As the title says, when using a window function, is there a way to find out the elapsed time?
Looking at this query:
SELECT timestamp, symbol, price,
first_value(timestamp::long) OVER (
PARTITION BY SYMBOL ORDER BY timestamp
ROWS BETWEEN 1 PRECEDING AND CURRENT ROW EXCLUDE CURRENT ROW
) as previous_ts
from trades
WHERE symbol IN ('AVAX-BTC', 'UNI-USD') AND timestamp in '2024-07-02'
In this query I am using a window function, I am going to explain that part in detail
first_value(timestamp::long) OVER (
PARTITION BY SYMBOL
ORDER BY timestamp
ROWS
BETWEEN 1 PRECEDING
AND CURRENT ROW EXCLUDE CURRENT ROW
) as previous_ts
first_value(timestamp::long) OVER (
← A window function is usually an aggregated function over a frame/window of rows relative to the current row. In this case I am going to request the aggregated function first_value(timestamp::long)
, which will give me the timestamp in the first row in the window definition.

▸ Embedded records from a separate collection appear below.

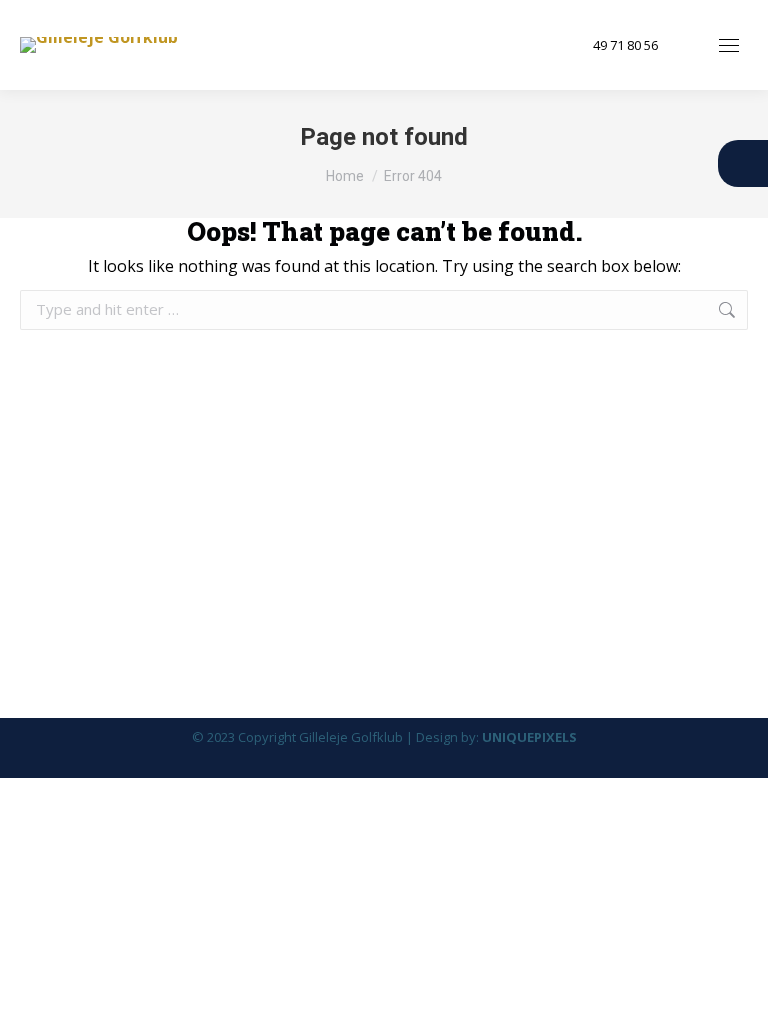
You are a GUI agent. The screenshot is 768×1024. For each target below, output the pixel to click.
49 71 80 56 (625, 45)
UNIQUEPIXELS (529, 737)
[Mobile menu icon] (729, 45)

You have probably noticed I am casting the timestamp to a long value. This is only because at the moment the first_value
function operates only in numeric columns. There is a github issue I filled on this a while ago and at some point it will support timestamps, but for the time being we can just use the cast https://github.com/questdb/questdb/issues/4395
So, the first_value(timestamp::long)
will give me the timestamp of the first row of a window relative to the current row. All we need to do now is to define a window which goes back only 1 row before, and with this we have the timestamp from the previous row. We do it with this code
OVER (
PARTITION BY SYMBOL
ORDER BY timestamp
ROWS
BETWEEN 1 PRECEDING
AND CURRENT ROW EXCLUDE CURRENT ROW
)
PARTITION BY SYMBOL
means that the window will be relative to the current row but also as long as the symbol is the same. If you want to calculate the value without taking into consideration the SYMBOL
you could omit this. You can also add several values comma separated, for example we could have PARTITION BY SYMBOL, side
and we would get elapsed time relative for the symbol and for the buy or sell operations independently
ORDER BY timestamp
means when we are defining the window, the rows relative to the current one will be sorted by ascending timestamp. In this case that’s what we need, but you could also order by descending timestamp. ORDER BY can have some implications when using window functions, but more often than not you want ORDER BY timestamp
. Specifically for elapsed time this is what you need
ROWS
indicates the window is going to be defined by a number of rows relative to the current one. We could also use RANGE
if you wanted to scope the window to a time range instead (like, for example, moving average over the last minute, independently of how many rows I have within the minute). In this case for elapsed time since last record, ROWS
is the right strategy
BETWEEN 1 PRECEDING
defined the upper bound of the window. We want the value from the previous row, so we say 1 PRECEDING
. You could use UNBOUNDED PRECEDING
to specify since the beginning of any rows within this query and partition. Or you could say BETWEEN 2 PRECEDING
, for example, if you wanted to get the timestamp of 2 rows before the current one. In this case, we use 1.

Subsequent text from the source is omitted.